10.1 Analytics Rules: Architecture and Rule Types
Analytics Rules: Architecture and Rule Types
Introduction
Required role: Microsoft Sentinel Contributor for analytics rules. Sentinel Responder for incident management.
An analytics rule is a KQL query that runs on a schedule against the data in your Sentinel workspace. When the query returns results, an alert is generated. Alerts are grouped into incidents — which appear in the incident queue for analyst investigation. This is the core detection mechanism in Sentinel: you define the threat pattern as KQL, Sentinel evaluates it continuously, and when the pattern appears in your data, the SOC is notified.
This subsection teaches the four rule types, how the execution model works, and when to use each type.
How analytics rules execute
The execution model determines when and how often your KQL query runs against the workspace data.
Scheduled rules run on a timer that you configure: every 5 minutes, every hour, every 4 hours, every 24 hours. At each execution, the rule evaluates a KQL query against a lookback window (the time range of data the query examines). If the query returns one or more rows, an alert is generated for each row (or for the result set, depending on alert grouping configuration).
The relationship between schedule and lookback matters.
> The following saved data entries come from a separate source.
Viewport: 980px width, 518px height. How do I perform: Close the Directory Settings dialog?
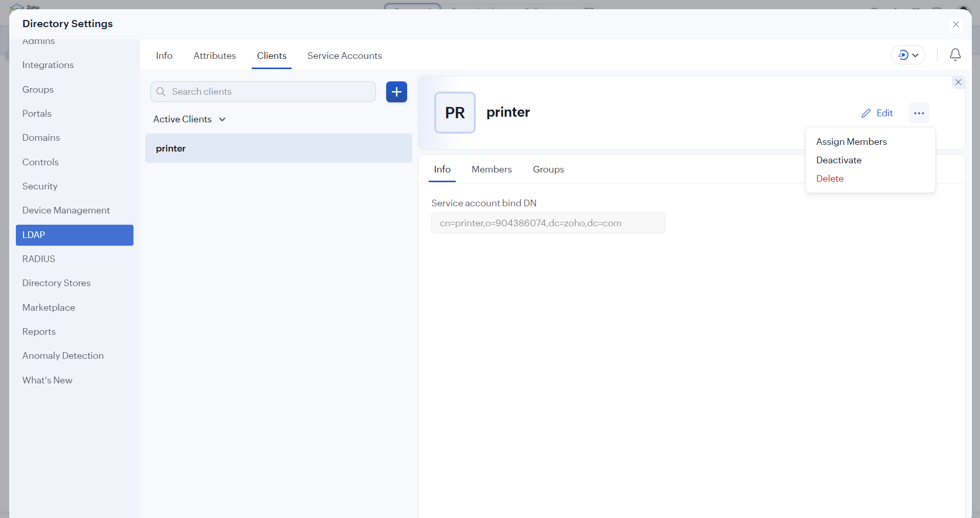point(955,25)
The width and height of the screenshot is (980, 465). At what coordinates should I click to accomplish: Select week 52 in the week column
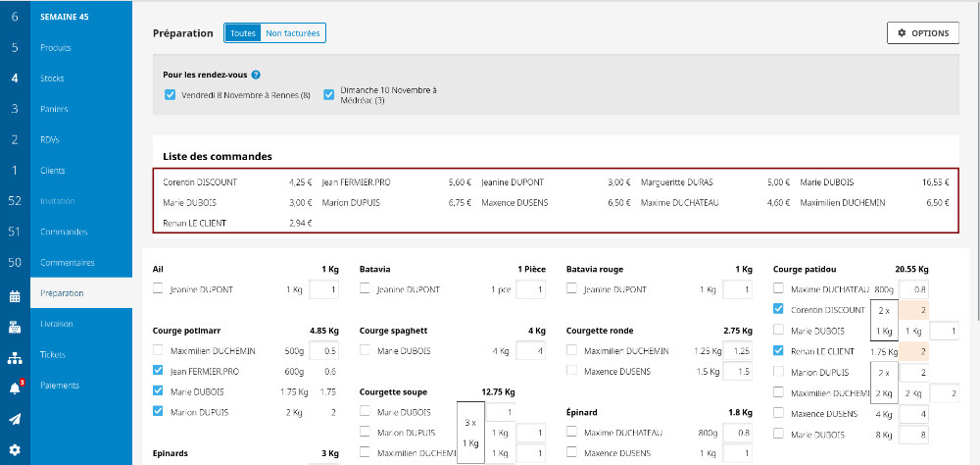tap(15, 200)
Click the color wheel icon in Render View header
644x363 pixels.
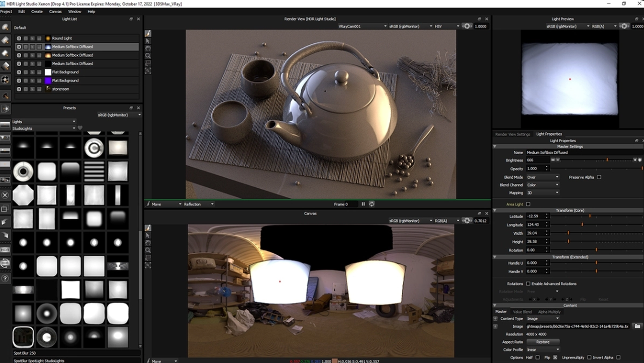click(467, 26)
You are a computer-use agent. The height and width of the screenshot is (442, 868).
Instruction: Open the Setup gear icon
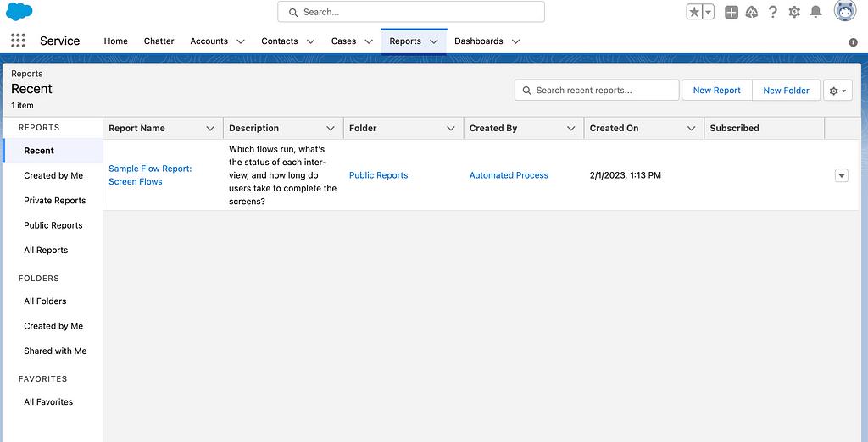794,12
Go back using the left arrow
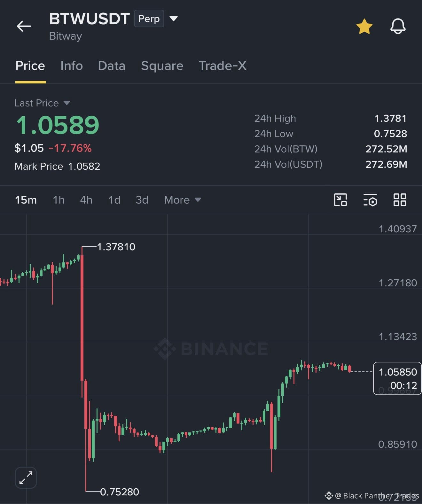This screenshot has height=504, width=422. tap(24, 26)
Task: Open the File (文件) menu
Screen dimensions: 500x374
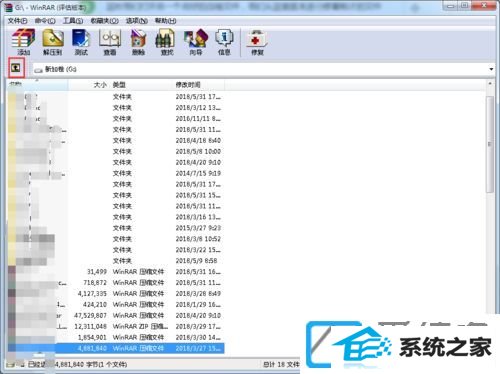Action: [17, 21]
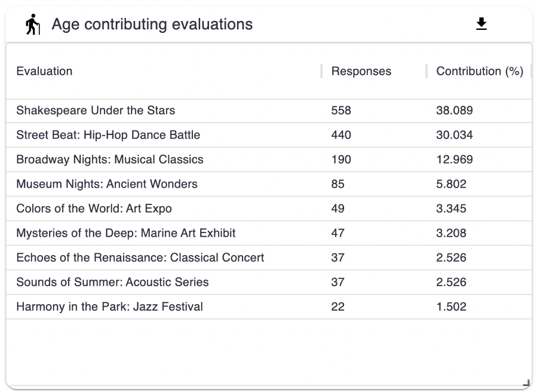Click the 38.089 contribution value
This screenshot has width=540, height=392.
coord(455,111)
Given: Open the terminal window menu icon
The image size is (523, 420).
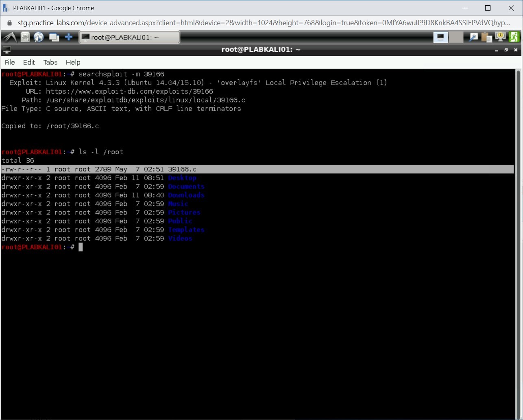Looking at the screenshot, I should (7, 50).
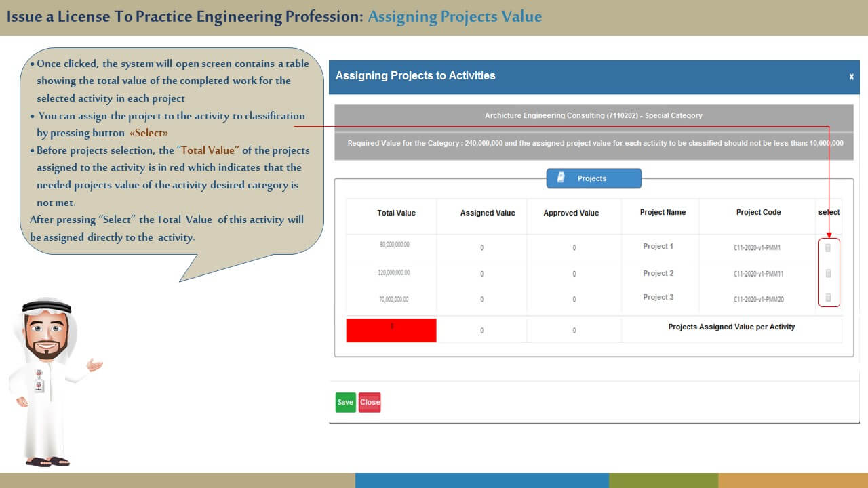Click the Project Name column header

coord(663,212)

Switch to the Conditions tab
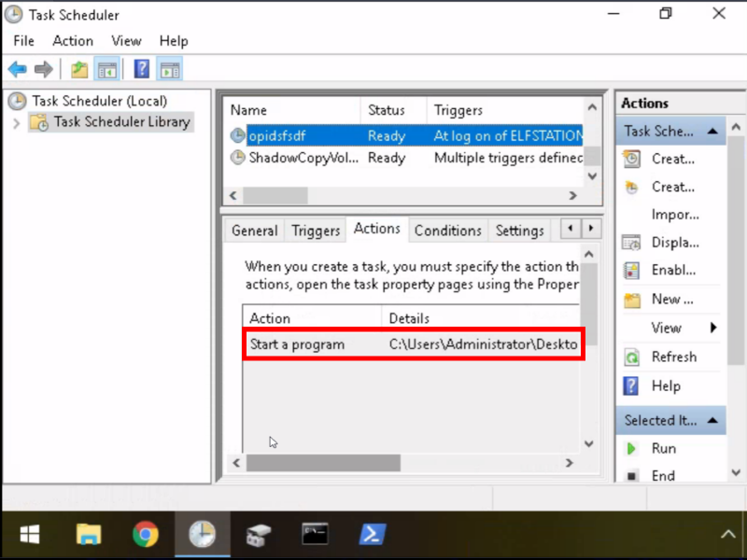point(447,231)
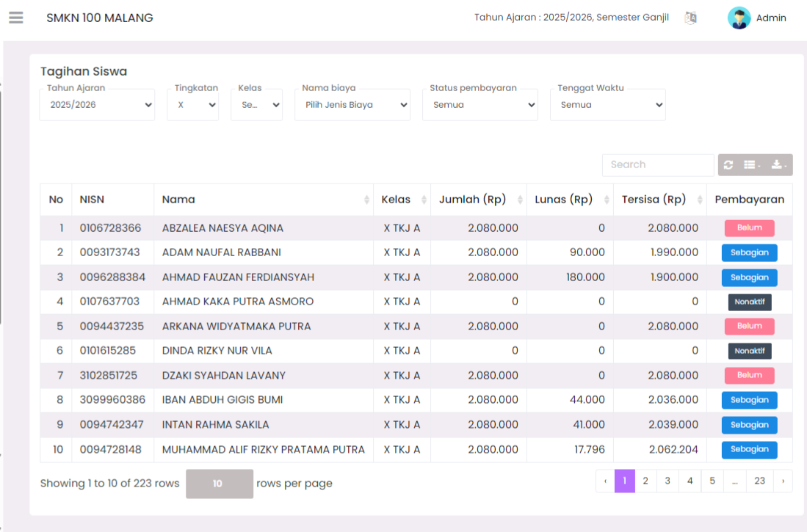Click Belum status for Abzalea Naesya Aqina
The width and height of the screenshot is (807, 532).
749,228
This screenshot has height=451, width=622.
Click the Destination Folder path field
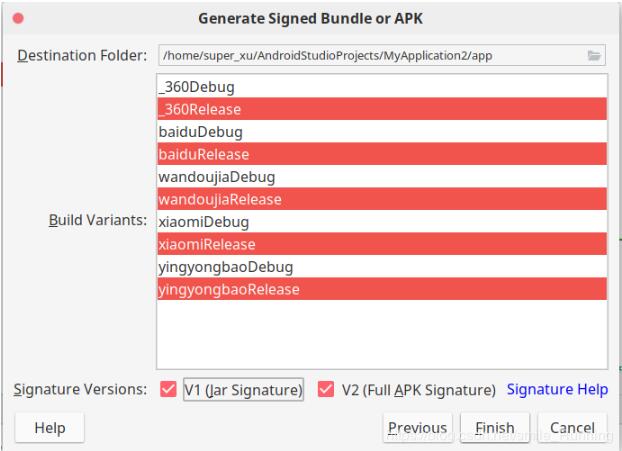370,55
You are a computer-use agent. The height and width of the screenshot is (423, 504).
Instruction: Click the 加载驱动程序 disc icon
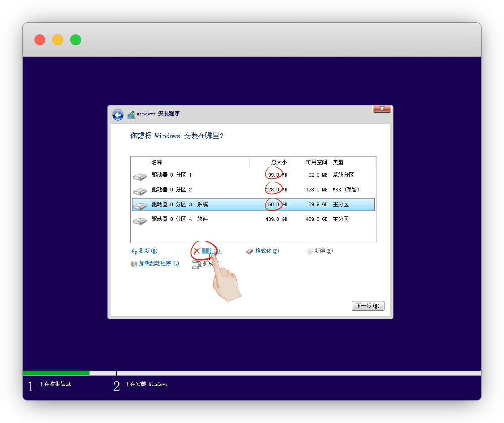coord(134,264)
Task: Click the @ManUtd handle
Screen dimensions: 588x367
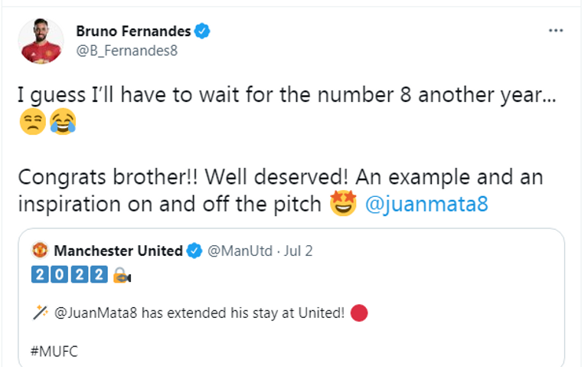Action: tap(235, 250)
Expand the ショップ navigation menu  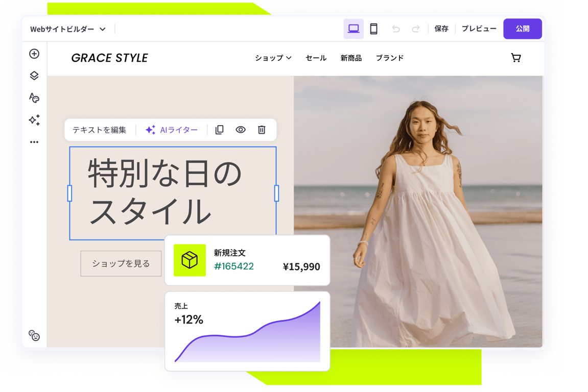tap(273, 58)
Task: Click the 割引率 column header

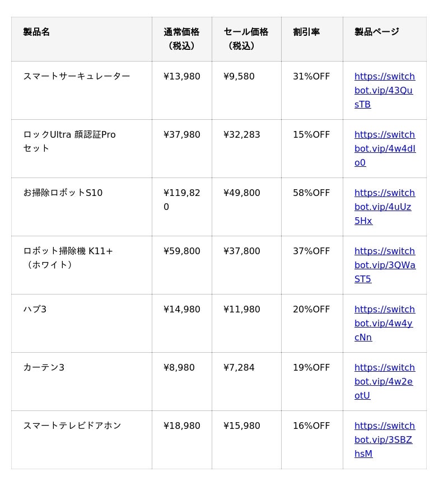Action: point(312,39)
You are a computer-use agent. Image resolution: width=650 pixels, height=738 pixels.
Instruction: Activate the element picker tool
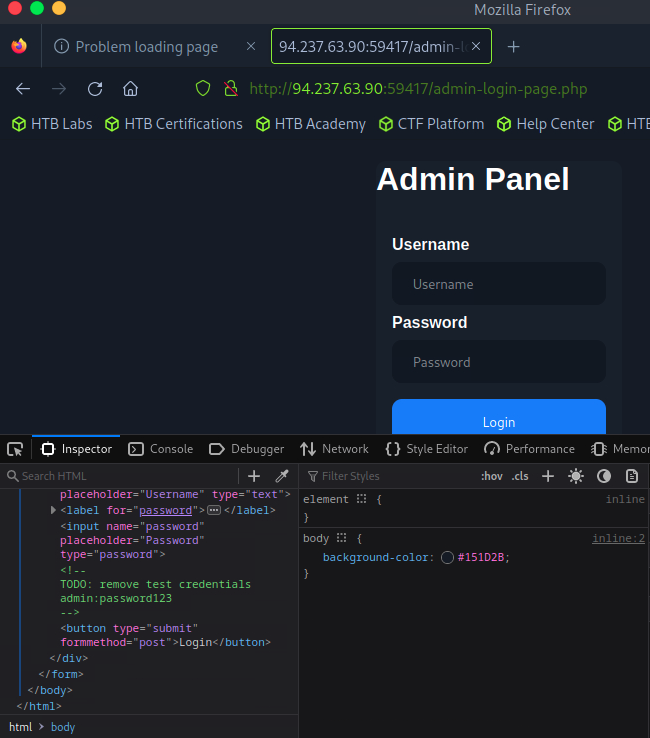(15, 449)
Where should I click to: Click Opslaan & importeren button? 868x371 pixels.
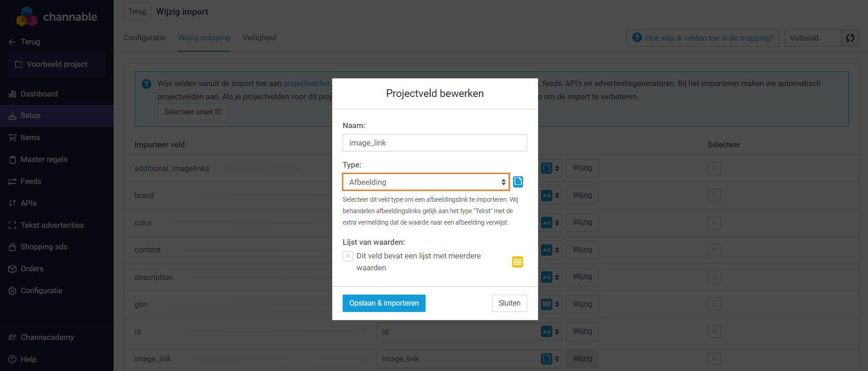(384, 303)
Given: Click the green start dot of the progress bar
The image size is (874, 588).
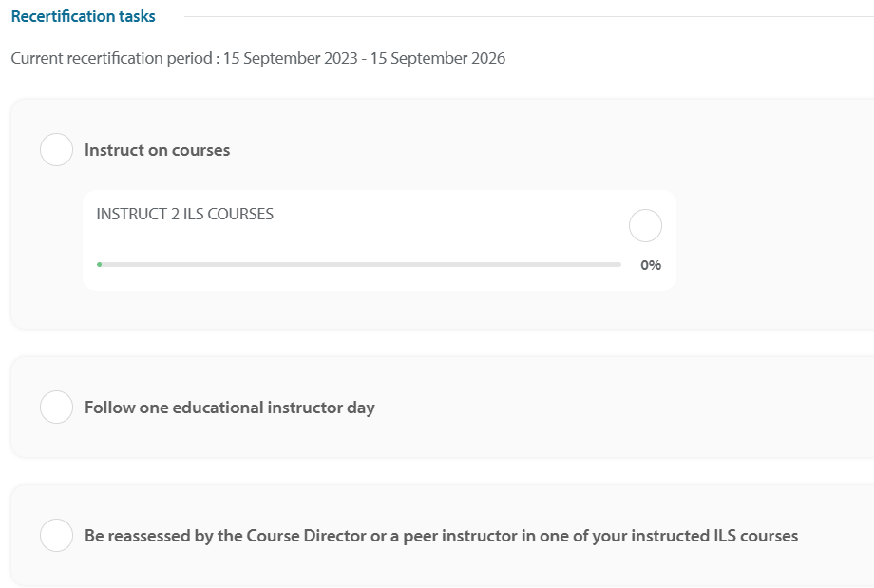Looking at the screenshot, I should [100, 265].
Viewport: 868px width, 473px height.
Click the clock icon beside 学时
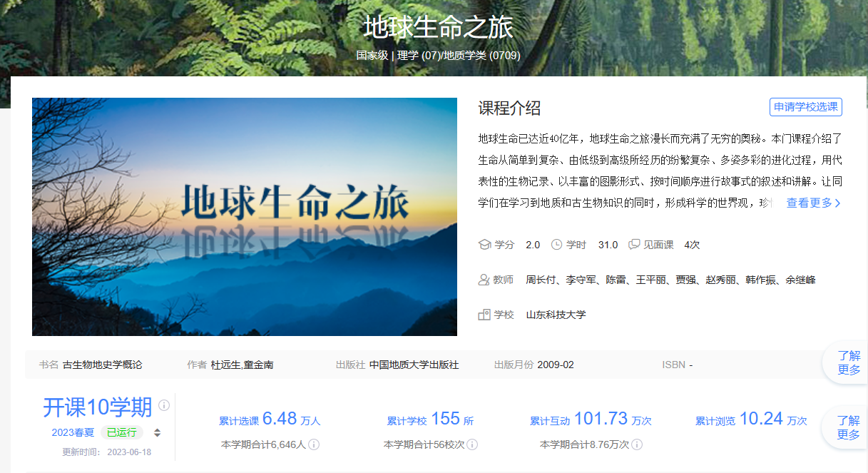[x=557, y=245]
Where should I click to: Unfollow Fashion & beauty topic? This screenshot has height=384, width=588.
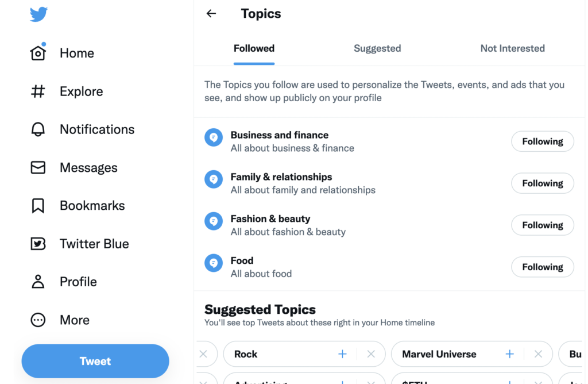coord(542,225)
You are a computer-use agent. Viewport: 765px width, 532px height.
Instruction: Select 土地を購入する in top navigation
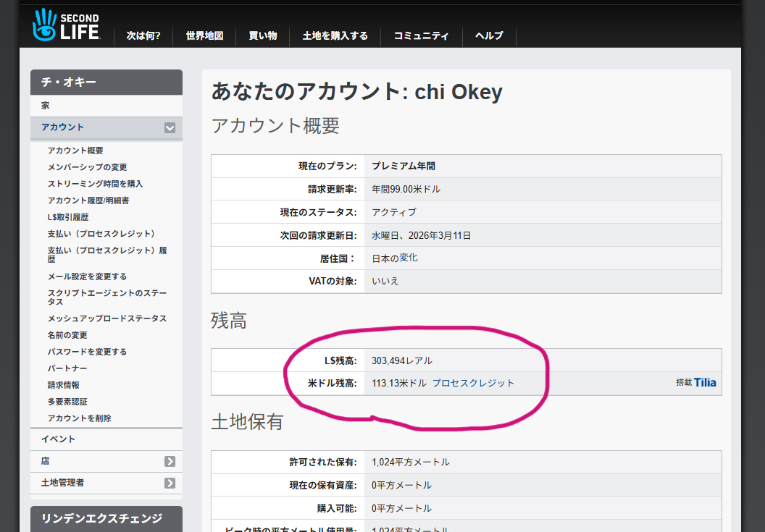tap(335, 35)
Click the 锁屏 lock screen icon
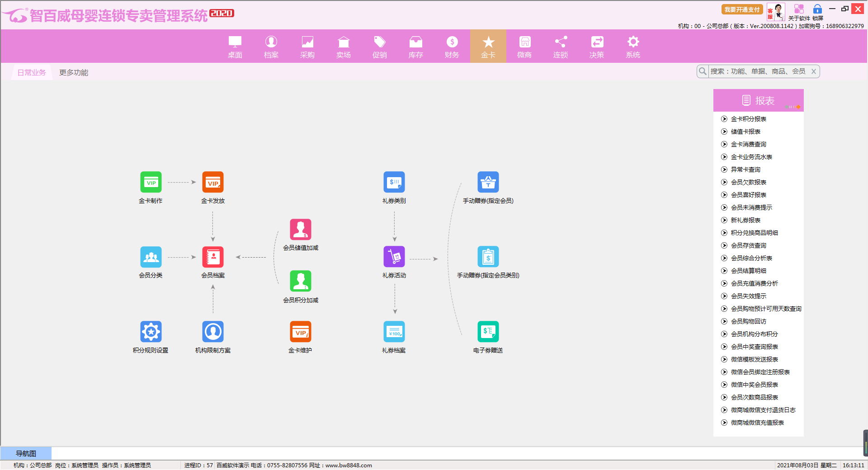Image resolution: width=868 pixels, height=470 pixels. [x=817, y=10]
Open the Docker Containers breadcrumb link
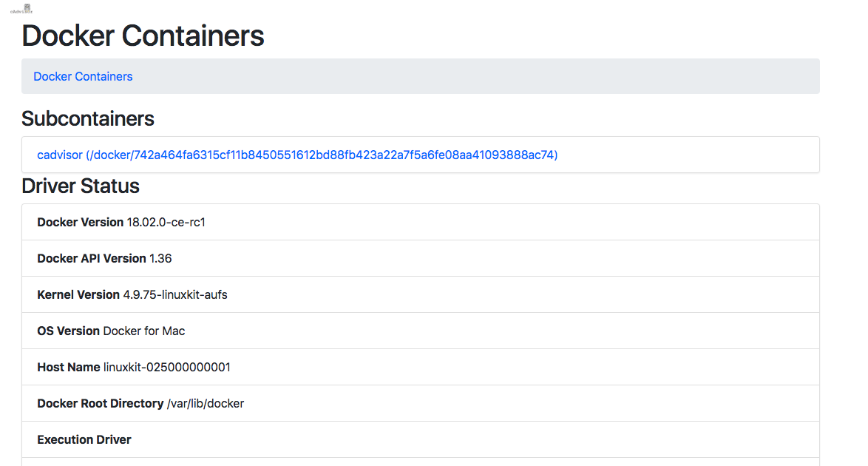The width and height of the screenshot is (868, 466). (x=83, y=76)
If a rule runs every 5 minutes with a 5-minute lookback, there are no gaps — every event is evaluated exactly once. If a rule runs every hour with a 5-minute lookback, there are 55 minutes of data per hour that the rule never evaluates — a detection gap. If a rule runs every 5 minutes with a 1-hour lookback, events in the overlap window are evaluated multiple times — potentially generating duplicate alerts.
Best practice: Set the lookback equal to or slightly larger than the schedule interval. A rule that runs every 5 minutes should have a 5-minute or 10-minute lookback. A rule that runs every hour should have a 60-minute or 75-minute lookback (the extra 15 minutes provides overlap that catches events with slight ingestion latency). Never set a lookback significantly shorter than the schedule — this creates detection gaps.
The four rule types
| Rule Type | Execution | Latency | Use Case |
|---|---|---|---|
| Scheduled | Timer (5 min to 14 days) | Minutes to hours | Most detections — custom KQL queries |
| NRT (Near-Real-Time) | Every ~1 minute | Seconds to minutes | High-priority detections requiring fastest response |
| Microsoft Security | Pass-through | Seconds | Create incidents from Defender product alerts |
| Anomaly | ML-based, periodic | Hours | Behavioural anomaly detection (UEBA-related) |
Scheduled rules are the workhorse of Sentinel detection. You write the KQL query, set the schedule, define the threshold, map entities, and configure alert grouping. 90% of your custom detection rules will be scheduled rules. They support the full KQL language including join, union, and complex aggregations. Subsection 9.2 covers creation in detail.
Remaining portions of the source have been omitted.